The AOAC Committee on Safety and Security is being revitalized, and a variety of changes are being implemented to facilitate activities of the Editorial Board, the Governance Committee, and others.
AOAC President Erin Crowley applauded the “momentum we have gained in this first quarter.”
AOAC Chief Science Officer Palmer Orlandi updated the Board on AOAC’s programs including SPIFAN, Food Authenticity, CASP, Rosins, Color Additives, and Gluten and Food Allergens. AOAC’s core programs have developed SMPRs, Calls for Methods, and many training webinars that attracted an average attendance in the mid-200s.
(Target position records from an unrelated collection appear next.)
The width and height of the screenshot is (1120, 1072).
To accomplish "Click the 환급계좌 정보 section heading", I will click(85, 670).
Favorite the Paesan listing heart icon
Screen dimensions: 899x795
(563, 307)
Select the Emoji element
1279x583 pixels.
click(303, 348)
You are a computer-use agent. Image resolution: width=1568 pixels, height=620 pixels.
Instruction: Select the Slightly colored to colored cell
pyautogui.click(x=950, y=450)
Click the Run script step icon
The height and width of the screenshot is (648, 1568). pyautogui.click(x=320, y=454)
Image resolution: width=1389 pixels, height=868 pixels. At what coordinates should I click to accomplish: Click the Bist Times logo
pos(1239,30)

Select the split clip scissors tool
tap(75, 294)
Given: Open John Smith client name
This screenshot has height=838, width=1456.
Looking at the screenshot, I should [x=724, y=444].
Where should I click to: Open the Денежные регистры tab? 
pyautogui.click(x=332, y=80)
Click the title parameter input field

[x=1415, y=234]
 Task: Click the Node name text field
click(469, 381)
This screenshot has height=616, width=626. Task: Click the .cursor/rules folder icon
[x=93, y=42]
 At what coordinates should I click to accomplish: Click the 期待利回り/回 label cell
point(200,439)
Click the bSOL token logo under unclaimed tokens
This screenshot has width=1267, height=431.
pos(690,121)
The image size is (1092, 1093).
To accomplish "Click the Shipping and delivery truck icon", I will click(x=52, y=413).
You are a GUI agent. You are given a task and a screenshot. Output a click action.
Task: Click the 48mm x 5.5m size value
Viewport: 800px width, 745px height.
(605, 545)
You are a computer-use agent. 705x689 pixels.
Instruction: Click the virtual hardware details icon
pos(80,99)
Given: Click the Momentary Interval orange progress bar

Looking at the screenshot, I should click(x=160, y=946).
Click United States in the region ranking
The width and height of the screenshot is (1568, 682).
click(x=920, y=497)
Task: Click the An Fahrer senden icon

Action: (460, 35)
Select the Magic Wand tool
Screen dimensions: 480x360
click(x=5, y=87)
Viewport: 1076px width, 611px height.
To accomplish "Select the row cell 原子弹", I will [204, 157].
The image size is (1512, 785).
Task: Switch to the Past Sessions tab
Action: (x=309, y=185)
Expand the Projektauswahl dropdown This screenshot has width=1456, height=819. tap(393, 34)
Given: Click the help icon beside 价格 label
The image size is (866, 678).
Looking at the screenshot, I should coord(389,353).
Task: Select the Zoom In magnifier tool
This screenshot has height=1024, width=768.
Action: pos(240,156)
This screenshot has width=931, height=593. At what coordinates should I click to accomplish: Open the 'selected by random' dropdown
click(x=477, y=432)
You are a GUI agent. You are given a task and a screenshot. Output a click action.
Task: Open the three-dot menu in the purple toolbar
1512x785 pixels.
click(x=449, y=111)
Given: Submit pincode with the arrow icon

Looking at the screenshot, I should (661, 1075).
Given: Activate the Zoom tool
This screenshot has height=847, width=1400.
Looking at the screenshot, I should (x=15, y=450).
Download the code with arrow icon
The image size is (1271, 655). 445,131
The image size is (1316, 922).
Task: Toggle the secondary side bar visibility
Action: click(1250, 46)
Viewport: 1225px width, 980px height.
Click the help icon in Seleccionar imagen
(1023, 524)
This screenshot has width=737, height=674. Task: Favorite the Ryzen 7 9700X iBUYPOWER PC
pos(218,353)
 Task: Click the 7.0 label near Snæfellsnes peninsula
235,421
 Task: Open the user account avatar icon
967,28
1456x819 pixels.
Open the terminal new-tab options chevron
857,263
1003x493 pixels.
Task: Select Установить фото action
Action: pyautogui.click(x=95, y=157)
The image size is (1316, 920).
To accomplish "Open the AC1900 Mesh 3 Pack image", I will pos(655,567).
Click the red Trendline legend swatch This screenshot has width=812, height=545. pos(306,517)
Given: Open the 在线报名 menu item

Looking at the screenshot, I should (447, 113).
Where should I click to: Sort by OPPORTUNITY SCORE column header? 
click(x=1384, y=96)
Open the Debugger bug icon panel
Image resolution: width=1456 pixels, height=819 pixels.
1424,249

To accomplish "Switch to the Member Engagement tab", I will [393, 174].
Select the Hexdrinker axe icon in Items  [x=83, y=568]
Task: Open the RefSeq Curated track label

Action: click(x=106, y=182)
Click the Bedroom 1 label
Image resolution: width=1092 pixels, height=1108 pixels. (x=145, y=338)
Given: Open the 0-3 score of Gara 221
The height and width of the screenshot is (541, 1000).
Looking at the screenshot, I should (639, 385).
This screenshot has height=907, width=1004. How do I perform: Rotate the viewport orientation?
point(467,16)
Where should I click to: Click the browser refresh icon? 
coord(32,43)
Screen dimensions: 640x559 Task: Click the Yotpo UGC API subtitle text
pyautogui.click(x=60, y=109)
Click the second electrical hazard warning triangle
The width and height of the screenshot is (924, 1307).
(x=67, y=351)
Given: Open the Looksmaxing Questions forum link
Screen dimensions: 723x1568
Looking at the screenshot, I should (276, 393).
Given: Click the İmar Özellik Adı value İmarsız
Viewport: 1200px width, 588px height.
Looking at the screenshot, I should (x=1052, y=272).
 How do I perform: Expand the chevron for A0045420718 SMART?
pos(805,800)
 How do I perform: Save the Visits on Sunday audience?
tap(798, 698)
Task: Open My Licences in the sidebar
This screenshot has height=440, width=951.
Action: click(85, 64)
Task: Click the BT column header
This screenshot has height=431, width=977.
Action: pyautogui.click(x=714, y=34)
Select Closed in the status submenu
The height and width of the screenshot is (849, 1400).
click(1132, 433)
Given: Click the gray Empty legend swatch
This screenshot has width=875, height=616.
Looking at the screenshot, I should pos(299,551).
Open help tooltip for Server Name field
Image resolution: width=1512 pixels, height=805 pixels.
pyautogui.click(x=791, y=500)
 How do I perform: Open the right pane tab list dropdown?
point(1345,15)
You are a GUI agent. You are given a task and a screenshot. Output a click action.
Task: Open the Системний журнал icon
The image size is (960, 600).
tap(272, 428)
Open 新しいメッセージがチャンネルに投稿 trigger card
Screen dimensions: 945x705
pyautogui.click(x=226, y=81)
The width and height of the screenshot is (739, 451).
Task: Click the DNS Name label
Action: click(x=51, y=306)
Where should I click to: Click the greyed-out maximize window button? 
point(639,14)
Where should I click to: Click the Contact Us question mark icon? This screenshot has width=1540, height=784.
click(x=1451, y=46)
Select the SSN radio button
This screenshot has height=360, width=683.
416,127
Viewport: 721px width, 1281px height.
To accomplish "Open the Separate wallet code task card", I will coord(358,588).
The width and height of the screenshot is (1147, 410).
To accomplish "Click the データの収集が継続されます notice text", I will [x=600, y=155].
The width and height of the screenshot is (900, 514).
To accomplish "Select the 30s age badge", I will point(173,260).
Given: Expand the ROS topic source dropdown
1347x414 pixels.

The Gluten and Food Allergens program was officially launched at this Midyear Meeting. The Research Institute’s Emergency Response Validation Program, launched with the Sars-CoV-2 surface test kit validations, is now a fully implemented AOAC program.
The Chief Science Officer also described the evolution of the Midyear Meeting from largely a working venue to including an advanced horizon scanning and program development process through the Analytical Solutions Forum. He reviewed the many new initiatives in the works as well.
Finally, the Senior Director of Membership and Communications, Dawn Frazier, joined Executive Director Dave Schmidt for a discussion of the outlook for AOAC’s meetings. Frazier reported that registration for this Midyear Meeting, at 313 attendees, significantly exceeded the 2019 record of 269 registrations. The Annual Meeting & Exposition in Boston is planned as in-person, but AOAC is gathering input from stakeholders on the best format. Decisions will be confirmed at the June Board of Directors meeting.